§ Task to complete
The answer is the line containing "Where should I" plus every line after it to the end of the material, retyped exactly and without the pictures.

§ Exercise inputs
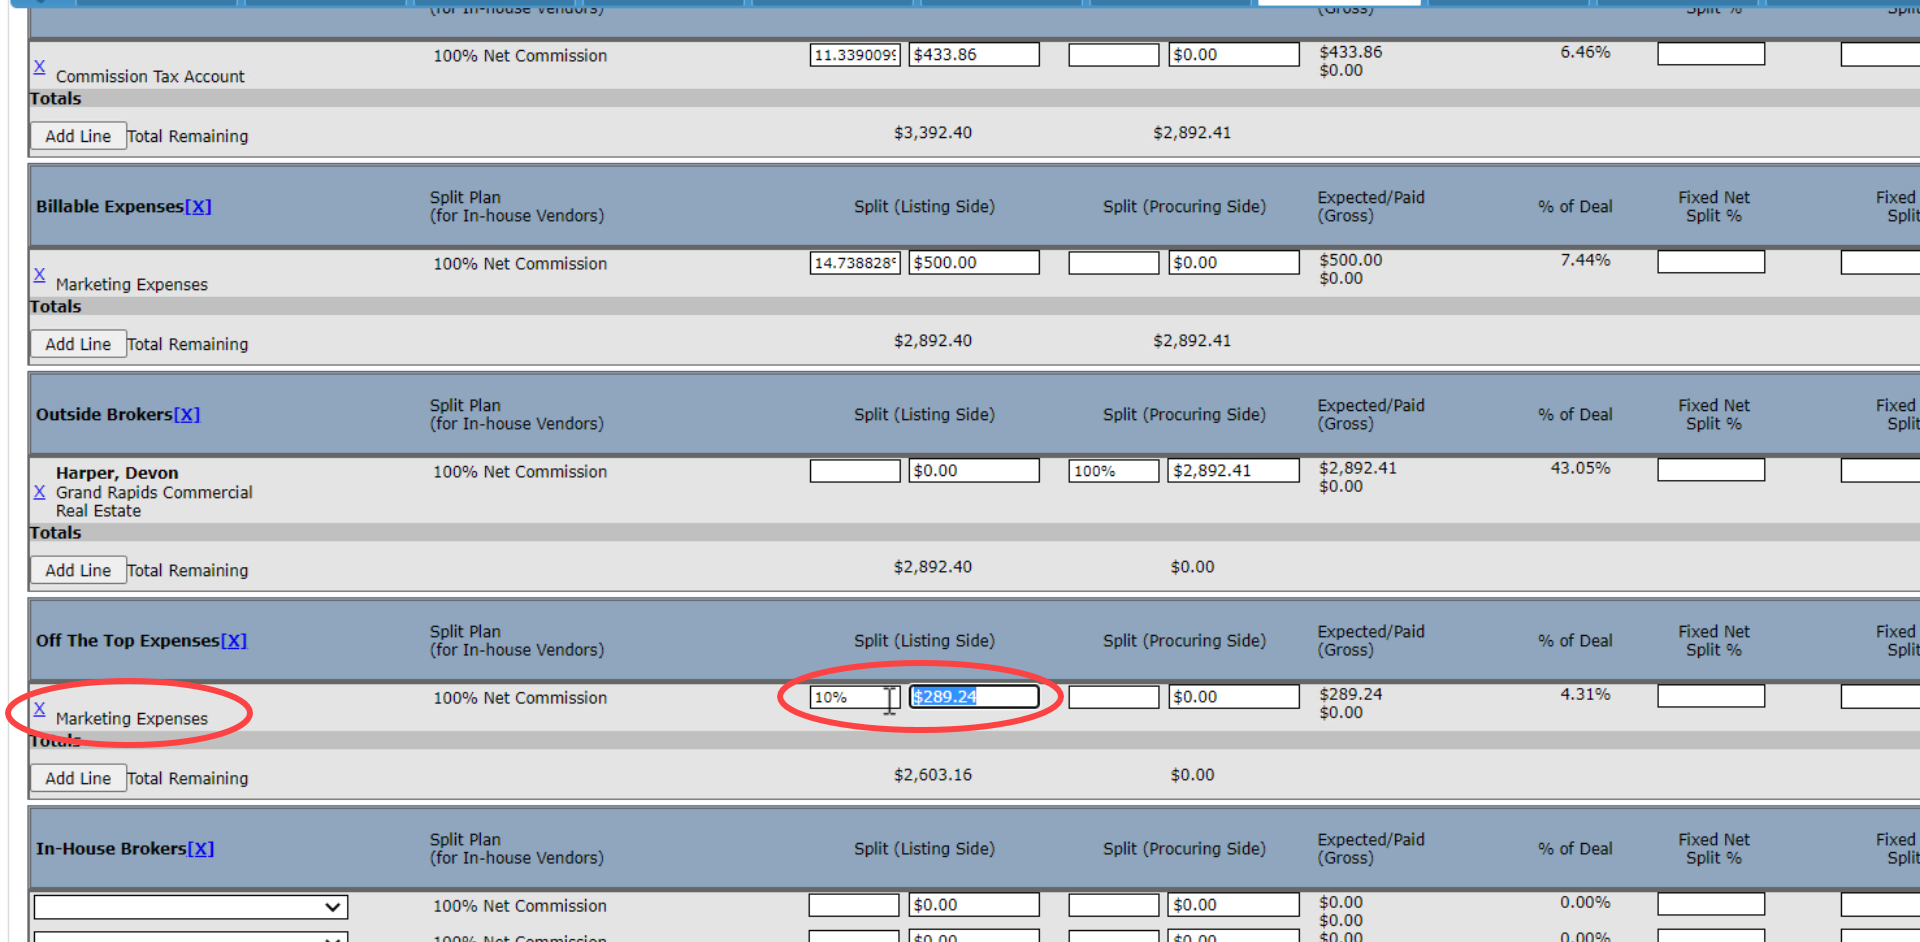Click [X] beside Outside Brokers header
This screenshot has height=942, width=1920.
tap(187, 415)
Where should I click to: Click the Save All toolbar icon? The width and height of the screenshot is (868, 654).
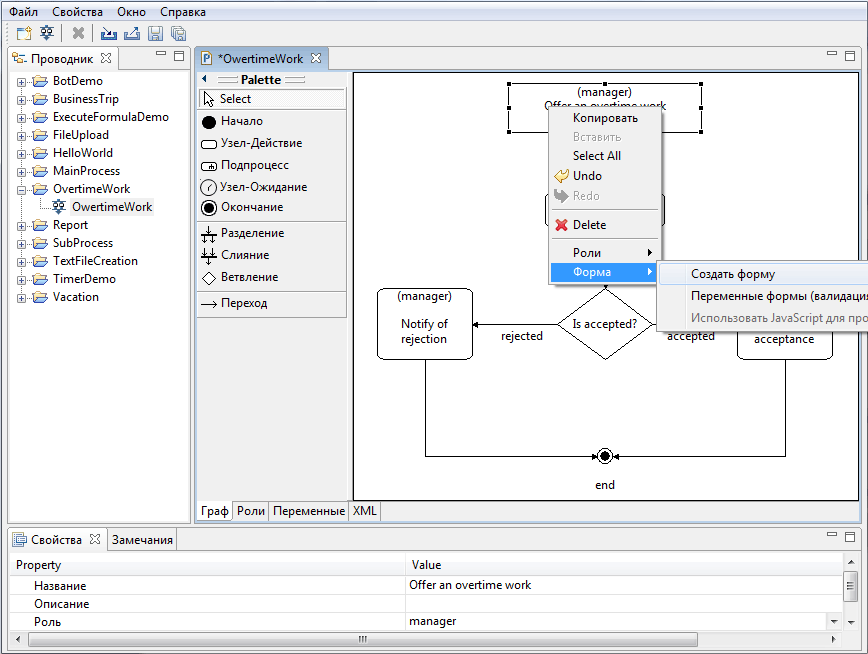178,33
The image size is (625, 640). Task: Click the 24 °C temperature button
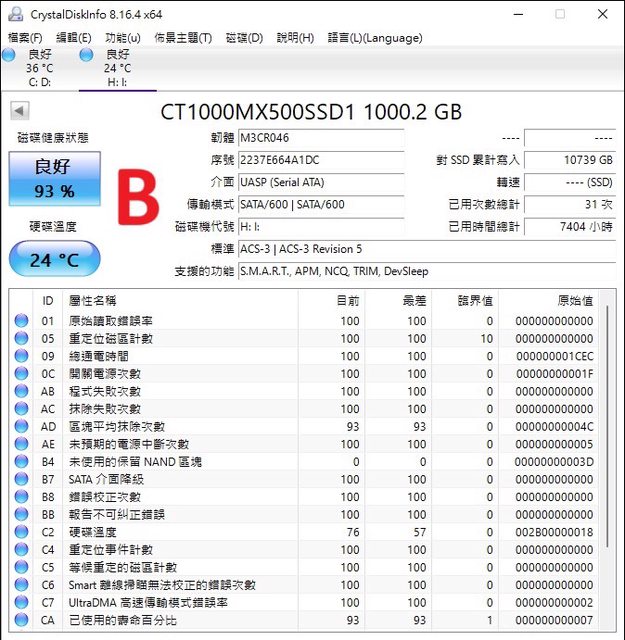point(54,260)
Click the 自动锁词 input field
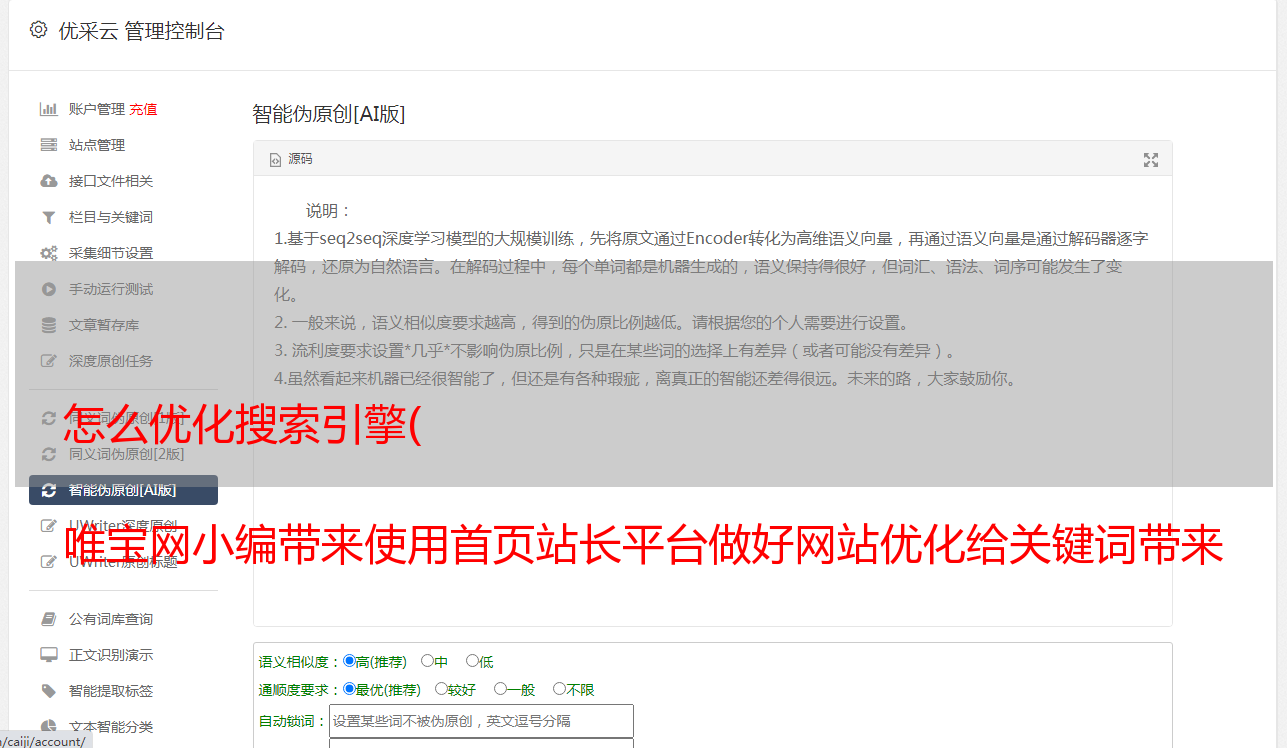This screenshot has height=748, width=1287. tap(481, 721)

§ Finished exercise
Where should I click to: Click the Save All toolbar icon? The width and height of the screenshot is (868, 654).
178,33
The image size is (625, 640). Task: Click the 24 °C temperature button
point(54,260)
Click the 自动锁词 input field
This screenshot has height=748, width=1287. tap(481, 721)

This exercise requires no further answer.